Why are stock markets falling so deep?
Until the 19th of February 2020, U.S. American and European stock markets saw unprecedented growth, with all-time-highs being a phenomenon investors had become accustomed to. Stock indices, such as the Dow Jones and the Standard & Poor 500 in the U.S. or the DAX in Germany, track the performance of the stocks of a region or reflect a certain product type’s performance. The NASDAQ in the U.S., e.g., is heavily weighted towards information technology companies.
When attempting to analyse the behaviour of the markets, it is crucial to understand the importance of reciprocity. This is because there is a clear difference between individual, and aggregate decision-making. The success of the individual investor’s decision is dependent on how the price of the asset they invested in, develops over time. However, this development is the reciprocal process of aggregate price changes, meaning that by investing, one indeed reacts to former prices (= decisions), but also causes further reactions.
C-suite executives of public companies do understand this and have used this and low interest rates to their advantage over the last 6 years. Companies borrow money to buy back shares to artificially boost share prices, which serves the dual role of maximising year-end bonuses and averting balance sheet crises, as repurchases in fact decrease the per-share tangible assets while companies pump up the price. Goldman and Sachs’ Kostin noted, “without company buybacks, demand for shares would fall dramatically” and that “companies will likely continue to fund spending by drawing down cash balances and increasing leverage.”
The consequences of these actions were not only that institutional and retail investors developed a false confidence in the value of the companies they had invested into, meaning that they overestimated their value and kept pushing it higher, but also that both companies as well as investors became illiquid. The point of illiquidity is crucial when contemplating the falling prices. Due to this overconfidence in the performance of the stock market, investors believed that the best use for their money was not as a store of value in bank accounts, but rather in stocks and government bonds.
This implies that even though those investments may yield large returns for the investors, it is not necessarily the case that these returns are already realised. When – as is now the case – institutions and individuals in fact need money for their day-to-day bills, they must liquidate those positions. By defining a target price, they signal both how much they need and how much they assume the asset will be worth at a certain point in time. What we cannot presume is that ideal trades are possible, as no investor knows whether the price they are looking at is indeed a ‘local minimum’ nor whether their selling target is a local – or global – maximum, implying maximal returns on the investments. Thus, even liquidation of assets is driven by the aforementioned reciprocity or reflexivity which contributes to the speed of the price movement.

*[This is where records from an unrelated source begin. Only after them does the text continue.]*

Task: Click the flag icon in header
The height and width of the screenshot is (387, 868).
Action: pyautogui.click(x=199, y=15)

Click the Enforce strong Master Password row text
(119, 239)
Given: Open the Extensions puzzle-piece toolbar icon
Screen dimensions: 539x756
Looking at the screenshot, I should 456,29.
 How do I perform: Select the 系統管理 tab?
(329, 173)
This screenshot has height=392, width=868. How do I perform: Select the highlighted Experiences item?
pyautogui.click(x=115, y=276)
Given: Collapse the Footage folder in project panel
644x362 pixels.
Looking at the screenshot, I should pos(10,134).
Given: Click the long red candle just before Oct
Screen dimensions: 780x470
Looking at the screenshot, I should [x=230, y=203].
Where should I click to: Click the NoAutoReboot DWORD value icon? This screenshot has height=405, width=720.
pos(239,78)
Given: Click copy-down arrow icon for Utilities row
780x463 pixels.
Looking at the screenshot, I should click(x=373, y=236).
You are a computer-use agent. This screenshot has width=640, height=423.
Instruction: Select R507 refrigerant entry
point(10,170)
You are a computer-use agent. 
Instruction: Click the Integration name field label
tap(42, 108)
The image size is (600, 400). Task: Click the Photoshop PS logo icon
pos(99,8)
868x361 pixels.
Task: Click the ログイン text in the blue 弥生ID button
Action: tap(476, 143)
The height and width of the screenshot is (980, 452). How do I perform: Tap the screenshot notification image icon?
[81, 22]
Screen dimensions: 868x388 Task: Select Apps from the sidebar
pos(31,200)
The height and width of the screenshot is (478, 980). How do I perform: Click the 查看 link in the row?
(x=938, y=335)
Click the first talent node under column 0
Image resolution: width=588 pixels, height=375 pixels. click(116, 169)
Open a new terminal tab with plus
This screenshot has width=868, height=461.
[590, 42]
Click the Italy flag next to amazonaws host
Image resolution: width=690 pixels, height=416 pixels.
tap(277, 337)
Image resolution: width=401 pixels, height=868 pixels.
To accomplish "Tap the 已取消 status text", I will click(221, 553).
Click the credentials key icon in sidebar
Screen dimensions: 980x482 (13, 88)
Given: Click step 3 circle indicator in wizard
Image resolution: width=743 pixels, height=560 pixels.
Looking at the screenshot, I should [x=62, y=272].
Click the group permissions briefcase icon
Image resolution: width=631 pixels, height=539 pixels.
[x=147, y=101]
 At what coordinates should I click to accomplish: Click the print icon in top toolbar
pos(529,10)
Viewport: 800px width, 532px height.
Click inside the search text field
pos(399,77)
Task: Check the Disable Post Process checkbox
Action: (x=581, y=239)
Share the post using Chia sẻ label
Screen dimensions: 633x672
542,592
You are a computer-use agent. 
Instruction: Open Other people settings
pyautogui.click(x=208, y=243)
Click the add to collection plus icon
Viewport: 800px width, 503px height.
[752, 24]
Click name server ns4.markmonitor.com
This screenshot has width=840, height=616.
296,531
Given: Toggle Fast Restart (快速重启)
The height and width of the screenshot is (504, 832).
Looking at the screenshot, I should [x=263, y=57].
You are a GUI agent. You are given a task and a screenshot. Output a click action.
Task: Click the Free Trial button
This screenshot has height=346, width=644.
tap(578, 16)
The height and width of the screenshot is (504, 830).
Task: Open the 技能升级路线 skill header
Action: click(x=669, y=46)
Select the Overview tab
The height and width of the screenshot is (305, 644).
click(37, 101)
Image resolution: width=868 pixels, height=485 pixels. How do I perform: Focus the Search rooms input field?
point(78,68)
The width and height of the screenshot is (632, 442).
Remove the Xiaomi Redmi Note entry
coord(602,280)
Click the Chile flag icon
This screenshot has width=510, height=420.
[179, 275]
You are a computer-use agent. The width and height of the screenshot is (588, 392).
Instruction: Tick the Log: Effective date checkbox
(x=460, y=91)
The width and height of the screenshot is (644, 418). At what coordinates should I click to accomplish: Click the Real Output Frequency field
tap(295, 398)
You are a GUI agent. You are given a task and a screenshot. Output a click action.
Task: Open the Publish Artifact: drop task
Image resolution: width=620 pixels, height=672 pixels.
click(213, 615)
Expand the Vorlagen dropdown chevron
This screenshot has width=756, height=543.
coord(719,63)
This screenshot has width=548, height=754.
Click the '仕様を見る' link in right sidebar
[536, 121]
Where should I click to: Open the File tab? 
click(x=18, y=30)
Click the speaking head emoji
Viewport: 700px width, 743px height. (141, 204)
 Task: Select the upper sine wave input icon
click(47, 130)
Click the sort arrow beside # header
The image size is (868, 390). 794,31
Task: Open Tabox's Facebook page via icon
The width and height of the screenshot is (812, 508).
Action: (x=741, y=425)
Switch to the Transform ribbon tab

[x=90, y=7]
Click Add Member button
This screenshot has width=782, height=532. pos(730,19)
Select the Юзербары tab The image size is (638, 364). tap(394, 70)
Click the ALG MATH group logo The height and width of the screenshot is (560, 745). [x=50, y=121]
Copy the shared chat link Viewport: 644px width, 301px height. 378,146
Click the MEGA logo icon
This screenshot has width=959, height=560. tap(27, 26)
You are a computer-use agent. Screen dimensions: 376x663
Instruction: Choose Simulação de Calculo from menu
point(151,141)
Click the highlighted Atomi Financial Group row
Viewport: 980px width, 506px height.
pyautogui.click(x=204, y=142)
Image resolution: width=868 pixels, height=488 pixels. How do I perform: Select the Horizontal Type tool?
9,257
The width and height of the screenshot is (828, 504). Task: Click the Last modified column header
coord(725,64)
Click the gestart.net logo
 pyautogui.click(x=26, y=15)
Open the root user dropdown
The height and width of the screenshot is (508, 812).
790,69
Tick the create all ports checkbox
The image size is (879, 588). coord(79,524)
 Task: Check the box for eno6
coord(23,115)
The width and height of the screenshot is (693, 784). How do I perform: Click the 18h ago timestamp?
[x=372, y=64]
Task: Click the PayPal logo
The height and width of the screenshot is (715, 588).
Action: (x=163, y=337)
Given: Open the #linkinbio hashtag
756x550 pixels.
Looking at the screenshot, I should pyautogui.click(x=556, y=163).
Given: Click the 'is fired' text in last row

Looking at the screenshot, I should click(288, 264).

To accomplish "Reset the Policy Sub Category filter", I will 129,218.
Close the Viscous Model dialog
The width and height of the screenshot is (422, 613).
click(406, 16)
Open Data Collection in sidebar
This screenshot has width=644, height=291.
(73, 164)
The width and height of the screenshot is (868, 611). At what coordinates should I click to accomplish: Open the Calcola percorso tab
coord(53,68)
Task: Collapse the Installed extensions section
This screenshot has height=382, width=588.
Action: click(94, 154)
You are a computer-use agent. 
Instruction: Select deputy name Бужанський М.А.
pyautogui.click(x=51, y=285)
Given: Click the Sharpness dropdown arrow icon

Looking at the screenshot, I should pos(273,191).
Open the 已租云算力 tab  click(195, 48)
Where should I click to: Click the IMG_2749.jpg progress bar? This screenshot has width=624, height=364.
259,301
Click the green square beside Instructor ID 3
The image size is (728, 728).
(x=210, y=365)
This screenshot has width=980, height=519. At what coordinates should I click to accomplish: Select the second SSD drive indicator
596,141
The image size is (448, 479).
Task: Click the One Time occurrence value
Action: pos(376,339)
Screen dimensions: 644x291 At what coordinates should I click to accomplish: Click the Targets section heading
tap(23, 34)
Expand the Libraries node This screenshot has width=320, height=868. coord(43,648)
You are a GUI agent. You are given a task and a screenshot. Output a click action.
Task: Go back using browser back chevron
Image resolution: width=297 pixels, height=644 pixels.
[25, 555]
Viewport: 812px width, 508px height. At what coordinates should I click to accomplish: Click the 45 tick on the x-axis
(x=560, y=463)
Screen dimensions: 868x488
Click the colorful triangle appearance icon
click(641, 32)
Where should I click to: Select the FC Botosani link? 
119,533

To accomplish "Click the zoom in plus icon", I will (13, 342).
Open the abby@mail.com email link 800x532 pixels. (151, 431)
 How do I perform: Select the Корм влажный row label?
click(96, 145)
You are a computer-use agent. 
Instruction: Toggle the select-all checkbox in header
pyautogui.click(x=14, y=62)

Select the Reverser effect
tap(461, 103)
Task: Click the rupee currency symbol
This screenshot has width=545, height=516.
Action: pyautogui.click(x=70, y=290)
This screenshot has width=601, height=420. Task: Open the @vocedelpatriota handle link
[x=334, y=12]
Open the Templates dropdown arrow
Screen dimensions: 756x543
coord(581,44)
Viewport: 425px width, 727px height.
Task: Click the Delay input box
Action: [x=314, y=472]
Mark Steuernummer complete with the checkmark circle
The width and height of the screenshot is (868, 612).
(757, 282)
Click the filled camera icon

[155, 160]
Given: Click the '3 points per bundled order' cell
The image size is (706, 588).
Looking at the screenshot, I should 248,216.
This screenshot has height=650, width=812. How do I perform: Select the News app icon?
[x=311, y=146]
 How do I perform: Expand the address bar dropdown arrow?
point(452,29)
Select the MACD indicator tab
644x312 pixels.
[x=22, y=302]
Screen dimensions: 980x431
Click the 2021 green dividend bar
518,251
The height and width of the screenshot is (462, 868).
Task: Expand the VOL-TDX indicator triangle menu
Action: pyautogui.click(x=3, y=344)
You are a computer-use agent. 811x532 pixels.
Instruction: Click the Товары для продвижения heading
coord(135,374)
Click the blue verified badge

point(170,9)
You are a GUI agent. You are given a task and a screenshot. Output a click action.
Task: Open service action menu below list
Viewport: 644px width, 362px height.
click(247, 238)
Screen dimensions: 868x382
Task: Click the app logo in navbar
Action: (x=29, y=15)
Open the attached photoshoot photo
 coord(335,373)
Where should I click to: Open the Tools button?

At the time of writing (early April 2020), “[t]he price declines have led to higher bid-ask spreads and greater difficulty for investors in finding buyers or sellers of stocks at desired prices. ‘Liquidity has evaporated within U.S. equity markets, magnifying index-level moves during the ongoing bear market’”, MarketWatch.com writes.
As U.S. employment claims reach 6.6 million because of the isolation measurements against the COVID-19 pandemic, productivity drops massively which in return signals investors whether current price levels in the markets are justified or not. The negative sentiment for 2020 will further weaken prices.